Dataset records:
◇ ◇ ◇ ◇ ◇ ◇ ◇
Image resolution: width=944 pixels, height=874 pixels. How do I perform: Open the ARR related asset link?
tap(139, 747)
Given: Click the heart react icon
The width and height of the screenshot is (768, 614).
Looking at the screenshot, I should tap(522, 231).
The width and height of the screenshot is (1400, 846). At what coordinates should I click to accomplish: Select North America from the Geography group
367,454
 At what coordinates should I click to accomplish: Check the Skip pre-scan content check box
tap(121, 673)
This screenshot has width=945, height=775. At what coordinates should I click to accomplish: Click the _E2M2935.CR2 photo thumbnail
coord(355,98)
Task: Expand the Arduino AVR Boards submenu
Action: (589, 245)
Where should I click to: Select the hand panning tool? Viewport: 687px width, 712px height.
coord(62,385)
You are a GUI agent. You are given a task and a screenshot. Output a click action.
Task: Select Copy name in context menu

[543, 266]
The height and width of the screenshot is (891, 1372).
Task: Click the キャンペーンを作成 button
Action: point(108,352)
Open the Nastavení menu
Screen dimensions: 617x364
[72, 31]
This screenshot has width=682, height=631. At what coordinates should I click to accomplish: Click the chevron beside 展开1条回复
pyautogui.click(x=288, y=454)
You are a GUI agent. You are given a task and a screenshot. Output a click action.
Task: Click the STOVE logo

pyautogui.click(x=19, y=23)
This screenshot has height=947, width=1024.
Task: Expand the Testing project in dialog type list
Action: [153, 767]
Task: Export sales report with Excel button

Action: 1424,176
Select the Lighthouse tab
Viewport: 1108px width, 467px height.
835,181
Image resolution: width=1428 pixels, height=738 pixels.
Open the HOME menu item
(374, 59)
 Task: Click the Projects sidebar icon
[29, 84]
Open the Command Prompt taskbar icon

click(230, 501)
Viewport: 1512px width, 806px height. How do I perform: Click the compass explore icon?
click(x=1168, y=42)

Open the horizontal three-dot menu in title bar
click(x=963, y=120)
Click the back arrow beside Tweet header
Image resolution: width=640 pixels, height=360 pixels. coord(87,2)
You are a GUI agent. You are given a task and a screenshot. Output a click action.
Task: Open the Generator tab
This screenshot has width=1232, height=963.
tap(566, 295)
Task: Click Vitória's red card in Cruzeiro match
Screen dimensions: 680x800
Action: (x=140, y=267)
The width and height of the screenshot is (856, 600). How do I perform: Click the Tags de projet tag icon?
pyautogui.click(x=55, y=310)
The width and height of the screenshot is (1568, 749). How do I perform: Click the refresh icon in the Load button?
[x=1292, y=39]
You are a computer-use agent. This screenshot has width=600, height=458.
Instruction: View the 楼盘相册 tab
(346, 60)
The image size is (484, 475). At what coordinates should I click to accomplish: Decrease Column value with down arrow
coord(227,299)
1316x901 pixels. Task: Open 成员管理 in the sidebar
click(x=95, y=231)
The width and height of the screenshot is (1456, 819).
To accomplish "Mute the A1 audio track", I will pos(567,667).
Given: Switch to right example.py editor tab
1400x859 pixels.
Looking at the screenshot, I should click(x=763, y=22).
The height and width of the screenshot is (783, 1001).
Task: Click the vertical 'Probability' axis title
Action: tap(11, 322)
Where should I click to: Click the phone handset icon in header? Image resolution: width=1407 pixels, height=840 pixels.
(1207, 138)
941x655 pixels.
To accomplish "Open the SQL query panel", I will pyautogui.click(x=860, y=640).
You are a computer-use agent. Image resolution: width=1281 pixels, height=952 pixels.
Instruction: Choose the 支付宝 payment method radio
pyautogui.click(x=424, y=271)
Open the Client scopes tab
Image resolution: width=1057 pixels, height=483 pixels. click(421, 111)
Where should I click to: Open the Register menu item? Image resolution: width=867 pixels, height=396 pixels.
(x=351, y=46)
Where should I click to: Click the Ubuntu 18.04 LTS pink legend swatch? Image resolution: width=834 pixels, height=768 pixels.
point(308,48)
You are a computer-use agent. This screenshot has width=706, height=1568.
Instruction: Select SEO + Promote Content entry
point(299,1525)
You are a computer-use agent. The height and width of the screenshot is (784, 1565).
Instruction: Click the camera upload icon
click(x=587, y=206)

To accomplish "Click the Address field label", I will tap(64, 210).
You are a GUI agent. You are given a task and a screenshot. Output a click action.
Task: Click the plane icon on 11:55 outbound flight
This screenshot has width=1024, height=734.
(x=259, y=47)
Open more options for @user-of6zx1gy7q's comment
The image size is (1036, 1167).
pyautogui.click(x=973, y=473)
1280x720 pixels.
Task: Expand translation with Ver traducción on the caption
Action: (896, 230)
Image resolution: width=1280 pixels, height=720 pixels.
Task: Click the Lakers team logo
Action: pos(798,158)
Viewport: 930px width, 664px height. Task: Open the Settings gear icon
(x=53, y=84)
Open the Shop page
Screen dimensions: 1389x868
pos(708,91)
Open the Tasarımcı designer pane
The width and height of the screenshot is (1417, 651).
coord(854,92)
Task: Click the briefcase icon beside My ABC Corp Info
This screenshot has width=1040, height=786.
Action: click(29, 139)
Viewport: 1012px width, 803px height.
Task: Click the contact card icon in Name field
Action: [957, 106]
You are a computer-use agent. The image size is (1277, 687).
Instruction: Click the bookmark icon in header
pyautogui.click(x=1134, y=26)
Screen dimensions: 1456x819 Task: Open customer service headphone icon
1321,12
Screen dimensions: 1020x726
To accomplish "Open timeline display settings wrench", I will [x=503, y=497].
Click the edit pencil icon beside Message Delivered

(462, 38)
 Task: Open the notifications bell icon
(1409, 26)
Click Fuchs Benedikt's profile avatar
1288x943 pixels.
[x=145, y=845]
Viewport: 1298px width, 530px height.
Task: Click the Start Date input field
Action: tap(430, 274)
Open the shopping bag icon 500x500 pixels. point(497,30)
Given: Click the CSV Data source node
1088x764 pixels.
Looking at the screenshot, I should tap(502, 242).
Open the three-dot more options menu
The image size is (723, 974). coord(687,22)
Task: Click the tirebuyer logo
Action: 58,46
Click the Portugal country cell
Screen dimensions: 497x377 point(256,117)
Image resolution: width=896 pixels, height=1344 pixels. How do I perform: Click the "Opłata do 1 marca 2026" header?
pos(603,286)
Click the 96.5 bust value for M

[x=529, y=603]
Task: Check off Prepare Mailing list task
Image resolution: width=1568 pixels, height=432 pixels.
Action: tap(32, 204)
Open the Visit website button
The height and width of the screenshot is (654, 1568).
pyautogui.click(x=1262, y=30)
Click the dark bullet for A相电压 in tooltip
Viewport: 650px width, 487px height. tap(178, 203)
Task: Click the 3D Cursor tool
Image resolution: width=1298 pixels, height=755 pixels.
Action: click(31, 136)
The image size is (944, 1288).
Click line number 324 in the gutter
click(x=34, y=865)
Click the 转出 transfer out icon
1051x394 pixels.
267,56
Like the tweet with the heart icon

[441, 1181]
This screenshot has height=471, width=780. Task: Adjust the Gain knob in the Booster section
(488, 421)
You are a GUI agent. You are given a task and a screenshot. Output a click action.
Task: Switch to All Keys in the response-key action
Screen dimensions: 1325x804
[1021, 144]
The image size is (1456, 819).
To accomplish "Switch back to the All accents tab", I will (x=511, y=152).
◇ ◇ ◇ ◇ ◇ ◇ ◇
Output every line of the data above as a numbered list, skipping any blank lines.

**TASK RESULT**
1. Image resolution: width=944 pixels, height=874 pixels. How do I perform: Open the ARR related asset link?
2. tap(139, 747)
3. Given: Click the heart react icon
4. The width and height of the screenshot is (768, 614).
5. Looking at the screenshot, I should tap(522, 231).
6. The width and height of the screenshot is (1400, 846). At what coordinates should I click to accomplish: Select North America from the Geography group
7. 367,454
8.  At what coordinates should I click to accomplish: Check the Skip pre-scan content check box
9. tap(121, 673)
10. This screenshot has width=945, height=775. At what coordinates should I click to accomplish: Click the _E2M2935.CR2 photo thumbnail
11. coord(355,98)
12. Task: Expand the Arduino AVR Boards submenu
13. Action: (589, 245)
14. Where should I click to: Select the hand panning tool? Viewport: 687px width, 712px height.
15. coord(62,385)
16. You are a GUI agent. You are given a task and a screenshot. Output a click action.
17. Task: Select Copy name in context menu
18. [543, 266]
19. The height and width of the screenshot is (891, 1372).
20. Task: Click the キャンペーンを作成 button
21. Action: point(108,352)
22. Open the Nastavení menu
23. Screen dimensions: 617x364
24. [72, 31]
25. This screenshot has width=682, height=631. At what coordinates should I click to accomplish: Click the chevron beside 展开1条回复
26. pyautogui.click(x=288, y=454)
27. You are a GUI agent. You are given a task and a screenshot. Output a click action.
28. Task: Click the STOVE logo
29. pyautogui.click(x=19, y=23)
30. This screenshot has height=947, width=1024.
31. Task: Expand the Testing project in dialog type list
32. Action: [153, 767]
33. Task: Export sales report with Excel button
34. Action: 1424,176
35. Select the Lighthouse tab
36. Viewport: 1108px width, 467px height.
37. 835,181
38. Image resolution: width=1428 pixels, height=738 pixels.
39. Open the HOME menu item
40. (374, 59)
41.  Task: Click the Projects sidebar icon
42. [29, 84]
43. Open the Command Prompt taskbar icon
44. click(230, 501)
45. Viewport: 1512px width, 806px height. How do I perform: Click the compass explore icon?
46. click(x=1168, y=42)
47. Open the horizontal three-dot menu in title bar
48. click(x=963, y=120)
49. Click the back arrow beside Tweet header
50. Image resolution: width=640 pixels, height=360 pixels. coord(87,2)
51. You are a GUI agent. You are given a task and a screenshot. Output a click action.
52. Task: Open the Generator tab
53. This screenshot has width=1232, height=963.
54. tap(566, 295)
55. Task: Click Vitória's red card in Cruzeiro match
56. Screen dimensions: 680x800
57. Action: (x=140, y=267)
58. The width and height of the screenshot is (856, 600). How do I perform: Click the Tags de projet tag icon?
59. pyautogui.click(x=55, y=310)
60. The width and height of the screenshot is (1568, 749). How do I perform: Click the refresh icon in the Load button?
61. [x=1292, y=39]
62. You are a computer-use agent. This screenshot has width=600, height=458.
63. Instruction: View the 楼盘相册 tab
64. (346, 60)
65. The image size is (484, 475). At what coordinates should I click to accomplish: Decrease Column value with down arrow
66. coord(227,299)
67. 1316x901 pixels. Task: Open 成员管理 in the sidebar
68. click(x=95, y=231)
69. The width and height of the screenshot is (1456, 819).
70. To accomplish "Mute the A1 audio track", I will pos(567,667).
71. Given: Switch to right example.py editor tab
72. 1400x859 pixels.
73. Looking at the screenshot, I should click(x=763, y=22).
74. The height and width of the screenshot is (783, 1001).
75. Task: Click the vertical 'Probability' axis title
76. Action: tap(11, 322)
77. Where should I click to: Click the phone handset icon in header? Image resolution: width=1407 pixels, height=840 pixels.
78. (1207, 138)
79. 941x655 pixels.
80. To accomplish "Open the SQL query panel", I will pyautogui.click(x=860, y=640).
81. You are a computer-use agent. Image resolution: width=1281 pixels, height=952 pixels.
82. Instruction: Choose the 支付宝 payment method radio
83. pyautogui.click(x=424, y=271)
84. Open the Client scopes tab
85. Image resolution: width=1057 pixels, height=483 pixels. click(421, 111)
86. Where should I click to: Open the Register menu item? Image resolution: width=867 pixels, height=396 pixels.
87. (x=351, y=46)
88. Where should I click to: Click the Ubuntu 18.04 LTS pink legend swatch? Image resolution: width=834 pixels, height=768 pixels.
89. point(308,48)
90. You are a computer-use agent. This screenshot has width=706, height=1568.
91. Instruction: Select SEO + Promote Content entry
92. point(299,1525)
93. You are a computer-use agent. The height and width of the screenshot is (784, 1565).
94. Instruction: Click the camera upload icon
95. click(x=587, y=206)
96. To accomplish "Click the Address field label", I will tap(64, 210).
97. You are a GUI agent. You are given a task and a screenshot. Output a click action.
98. Task: Click the plane icon on 11:55 outbound flight
99. This screenshot has width=1024, height=734.
100. (x=259, y=47)
101. Open more options for @user-of6zx1gy7q's comment
102. The image size is (1036, 1167).
103. pyautogui.click(x=973, y=473)
104. 1280x720 pixels.
105. Task: Expand translation with Ver traducción on the caption
106. Action: (896, 230)
107. Image resolution: width=1280 pixels, height=720 pixels.
108. Task: Click the Lakers team logo
109. Action: pos(798,158)
110. Viewport: 930px width, 664px height. Task: Open the Settings gear icon
111. (x=53, y=84)
112. Open the Shop page
113. Screen dimensions: 1389x868
114. pos(708,91)
115. Open the Tasarımcı designer pane
116. The width and height of the screenshot is (1417, 651).
117. coord(854,92)
118. Task: Click the briefcase icon beside My ABC Corp Info
119. This screenshot has width=1040, height=786.
120. Action: click(29, 139)
121. Viewport: 1012px width, 803px height.
122. Task: Click the contact card icon in Name field
123. Action: [957, 106]
124. You are a computer-use agent. The image size is (1277, 687).
125. Instruction: Click the bookmark icon in header
126. pyautogui.click(x=1134, y=26)
127. Screen dimensions: 1456x819 Task: Open customer service headphone icon
128. 1321,12
129. Screen dimensions: 1020x726
130. To accomplish "Open timeline display settings wrench", I will [x=503, y=497].
131. Click the edit pencil icon beside Message Delivered
132. (462, 38)
133.  Task: Open the notifications bell icon
134. (1409, 26)
135. Click Fuchs Benedikt's profile avatar
136. 1288x943 pixels.
137. [x=145, y=845]
138. Viewport: 1298px width, 530px height.
139. Task: Click the Start Date input field
140. Action: tap(430, 274)
141. Open the shopping bag icon 500x500 pixels. point(497,30)
142. Given: Click the CSV Data source node
143. 1088x764 pixels.
144. Looking at the screenshot, I should tap(502, 242).
145. Open the three-dot more options menu
146. The image size is (723, 974). coord(687,22)
147. Task: Click the tirebuyer logo
148. Action: 58,46
149. Click the Portugal country cell
150. Screen dimensions: 497x377 point(256,117)
151. Image resolution: width=896 pixels, height=1344 pixels. How do I perform: Click the "Opłata do 1 marca 2026" header?
152. pos(603,286)
153. Click the 96.5 bust value for M
154. [x=529, y=603]
155. Task: Check off Prepare Mailing list task
156. Image resolution: width=1568 pixels, height=432 pixels.
157. Action: tap(32, 204)
158. Open the Visit website button
159. The height and width of the screenshot is (654, 1568).
160. pyautogui.click(x=1262, y=30)
161. Click the dark bullet for A相电压 in tooltip
162. Viewport: 650px width, 487px height. tap(178, 203)
163. Task: Click the 3D Cursor tool
164. Image resolution: width=1298 pixels, height=755 pixels.
165. Action: click(31, 136)
166. The image size is (944, 1288).
167. Click line number 324 in the gutter
168. click(x=34, y=865)
169. Click the 转出 transfer out icon
170. 1051x394 pixels.
171. 267,56
172. Like the tweet with the heart icon
173. [441, 1181]
174. This screenshot has height=471, width=780. Task: Adjust the Gain knob in the Booster section
175. (488, 421)
176. You are a GUI agent. You are given a task and a screenshot. Output a click action.
177. Task: Switch to All Keys in the response-key action
178. Screen dimensions: 1325x804
179. [1021, 144]
180. The image size is (1456, 819).
181. To accomplish "Switch back to the All accents tab", I will (x=511, y=152).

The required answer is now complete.